After the Taliban’s takeover of Afghanistan, emergency evacuations went into high gear. (Image: via Wikipedia)

Mass evacuation

After the Taliban’s takeover of Afghanistan, emergency evacuations went into high gear. The Hamid Karzai International Airport in Kabul was the site of a chaotic situation as thousands attempted to flee the war-torn country.

Ten members of the Afghan all-girl robotics team (all of whom were aged below 18) left Kabul on a commercial flight to Doha, Qatar, on August 17. This was after several of their earlier efforts to flee their homeland failed. Five more members of the team escaped to Mexico City a week later.

The parent organization of the team, the New York-based Digital Citizen Fund (DCF), confirmed that the Afghan all-girl robotics team reached Qatar and Mexico safely. The organization thanked both governments for their assistance and efforts in expediting the visa process and sending a separate aircraft amidst repeated flight cancellations.

The work to bring the girls to Doha began on August 12 when Roya Mahboob, the DCF founder, and Elizabeth Schaeffer Brown, a DCF board member, asked Qatar for help. Government officials had stayed in touch with the team after hosting it in Doha in 2019.

“The Taliban have promised to allow girls to be educated to whatever extent allowed by Shariah law,” Mahboob said in a statement obtained by The New York Times. “We will have to wait and see to what that means. Obviously, we hope that women and girls will be allowed to pursue dreams and opportunities under the Taliban because that is what is best for Afghanistan and in fact the world.”

The girls who fled will settle in Qatar to continue their education, Mahboob said, while others plan to stay in Afghanistan, at least for now. 

The original six girls on the team became known as the ‘Afghan Dreamers’ when they arrived in Washington, D.C. for the 2017 international robotics competition. (Image: via Wikipedia)

Trailblazing Afghan all-girl robotics team

The Afghan all-girl robotics team was founded in 2017 by Roya Mahboob, who is their coach, mentor, and sponsor, and also the founder of the Digital Citizen Fund.

Dean Kamen, an American engineer, inventor, and businessman known for his invention of the Segway and iBOT, was planning a 2017 competition in the United States and had recruited Mahboob to form a team from Afghanistan.

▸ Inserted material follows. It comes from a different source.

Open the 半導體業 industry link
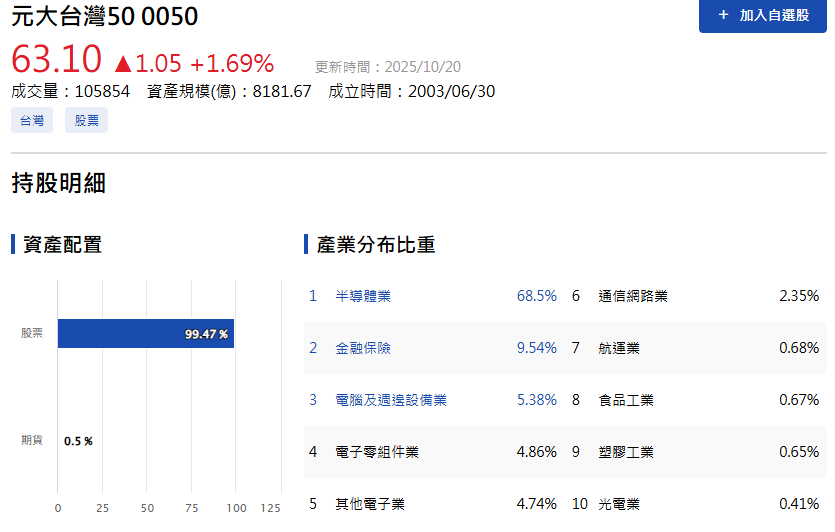This screenshot has width=835, height=532. click(x=363, y=296)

Out of 150 girls, 12 were selected for the first team. Before parts were sent by Kamen, they trained in the basement of the home of Mahboob’s parents, with scrap metal and without safety equipment under the guidance of their coach, Mahboob’s brother, Alireza Mehraban

The original six girls on the team became known as the “Afghan Dreamers” when they arrived in Washington, D.C. for the 2017 International Robotics Competition after facing long odds to gain entry into the United States.

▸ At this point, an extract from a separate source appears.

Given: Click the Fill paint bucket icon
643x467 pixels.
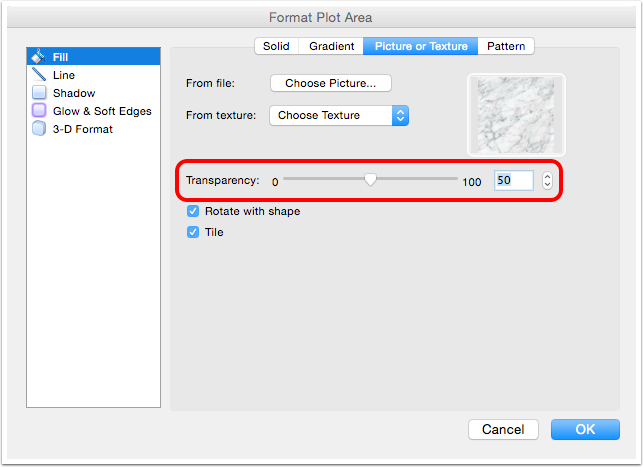Looking at the screenshot, I should tap(39, 57).
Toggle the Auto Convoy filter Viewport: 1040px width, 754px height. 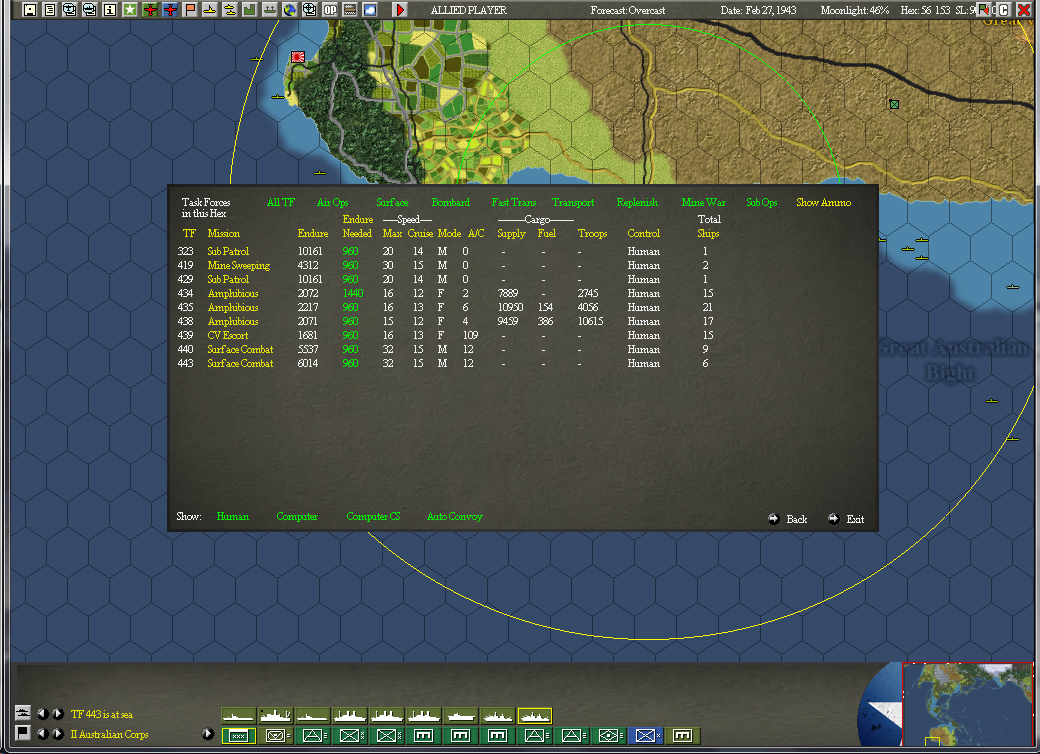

They endured a 500-mile journey from their homes in Harat to an embassy in Kabul where they were twice denied visas and later had their robot kit confiscated by the Afghan government in the months before the competition. The team won the silver medal for “courageous achievement” at the competition.

During the coronavirus pandemic, the team worked on a low-cost ventilator using old car parts. The design, inspired by work on an emergency ventilator out of MIT, is low-tech so it can be replicated around the world with local products. For that contribution, the team made Forbes Asia’s 30 Under 30 list this year. The list honors trailblazers who exemplify determination, hard work, and innovation.

The Afghan all-girl robotics team wins silver at the 2017 International Robotics Competition:

A bright future

The Afghan all-girl robotics team is in no mood to pause their quest for higher studies and excellence, and the escape from the Taliban regime has boosted their morale. They have become symbols of women’s enlightenment in a country known for its oppressive militant atmosphere.

The leader of the team, Somaya Faruqi, who is just 18, said nothing would stop their quest for knowledge. Some girls have expressed a desire to continue their education in Canada, which spawned a petition calling for their safe resettlement there. 

Even though they need to apply for citizenship, the team would like to take part in a robotics competition to be held in September. Some of them also plan to become entrepreneurs in the future.